2017 Bangladesh Premier League Final
- Event: 2017–18 Bangladesh Premier League
| Rangpur Riders | Dhaka Dynamites |
| 206/1 | 149/9 |
| 20 overs | 20 overs |
- Rangpur Riders won by 57 runs
- Date: 12 December 2017
- Venue: Sher-e-Bangla National Cricket Stadium, Dhaka
- Player of the match: Chris Gayle (Rangpur Riders)
- Umpires: Mahfuzur Rahman Riazuddin

= 2017–18 Bangladesh Premier League final =

The 2017 Bangladesh Premier League Final was a day/night Twenty20 cricket match played between the Dhaka Dynamites and the Rangpur Riders on 12 December 2017 at the Sher-e-Bangla National Cricket Stadium, Dhaka. The match was to determine the winner of the 2017–18 Bangladesh Premier League, a professional Twenty20 cricket league in Bangladesh. It ended as Rangpur Riders defeating Dhaka Dynamites by 57 runs.

==Route to final==

Dhaka was placed second on the league table with 15 points, though Rangpur was ranked fourth in the league stage with 12 points, as per NRR. Dhaka won 7 of their league stage matches, lost 4 and 1 resulted in no result due to rain. On the other hand, Rangpur both won and lost 6 matches. Dhaka won the qualifier 1 match and reached the final. Barisal won the eliminator and qualifier 2 one after one, booking their place in the final.

===League stage===

League stage progression
| Team | League matches |  |  |  |  |  |  |  |  |  |  |  |  |  |
| 1 | 2 | 3 | 4 | 5 | 6 | 7 | 8 | 9 | 10 | 11 | 12 |
| [ Dhaka Dynamites | 0 | 2 | 4 | 6 | 7 | 9 | 9 | 9 | 11 | 11 | 13 | 15 |
| Rangpur Riders | 2 | 2 | 2 | 2 | 4 | 6 | 6 | 8 | 10 | 10 | 12 | 12 |

| Won |  | Lost |  |

Note: The points at the end of each group match are listed.
Note: Click on the points to see the summary for the match.

==Final==
===Background===
The match is to be played at the home ground of Dhaka, Sher-e-Bangla National Cricket Stadium. Dhaka is appearing in their fourth final and have won the championship in all their previous finals. Rangpur is appearing in their first ever final match. Both teams were on even terms as they have won the matches against each other this season. The total attendance of the final match was 25792 (Reference from BCB)

===Report===
Dhaka won the toss and decided to bowl first. The decision was proving to be successful when they got rid of Johnson Charles early thanks to skipper Shakib Al Hasan. But after the 10th over, the partnership of Brendon McCullum and Chris Gayle proved to be devastating. Their partnership mainly consisted of boundaries and particularly Gayle, who hit a record 18 sixes. His score of 146 off 69 balls is the tournament highest. McCullum gave him a helping hand by scoring a decent 51 off 43. The Rangpur innings thus ended as 206 for 1.

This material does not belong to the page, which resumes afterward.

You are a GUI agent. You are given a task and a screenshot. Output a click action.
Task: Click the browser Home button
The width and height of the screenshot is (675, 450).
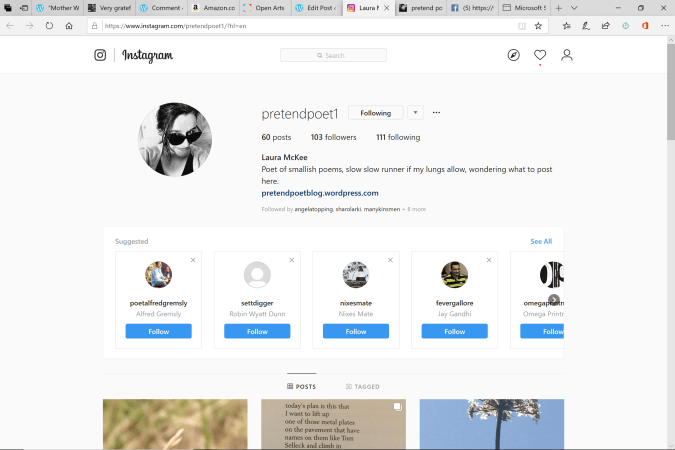pos(69,26)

The second innings started with Dhaka quickly losing wickets. At a time they 87 for 7 due to the excellent bowling by Rangpur bowlers. Jahurul Islam provided some resistance with his 50 off 38 balls. But soon wickets tumbled down and Dhaka innings came to an end with 149/9, handing Rangpur 57 runs victory and also the championship.

===Summary===
Chris Gayle was awarded as the man of the match for his aforementioned innings and also won the man of the series award. The highest run scorer award was also awarded to him and the most wicket taker award was given to Shakib Al Hasan.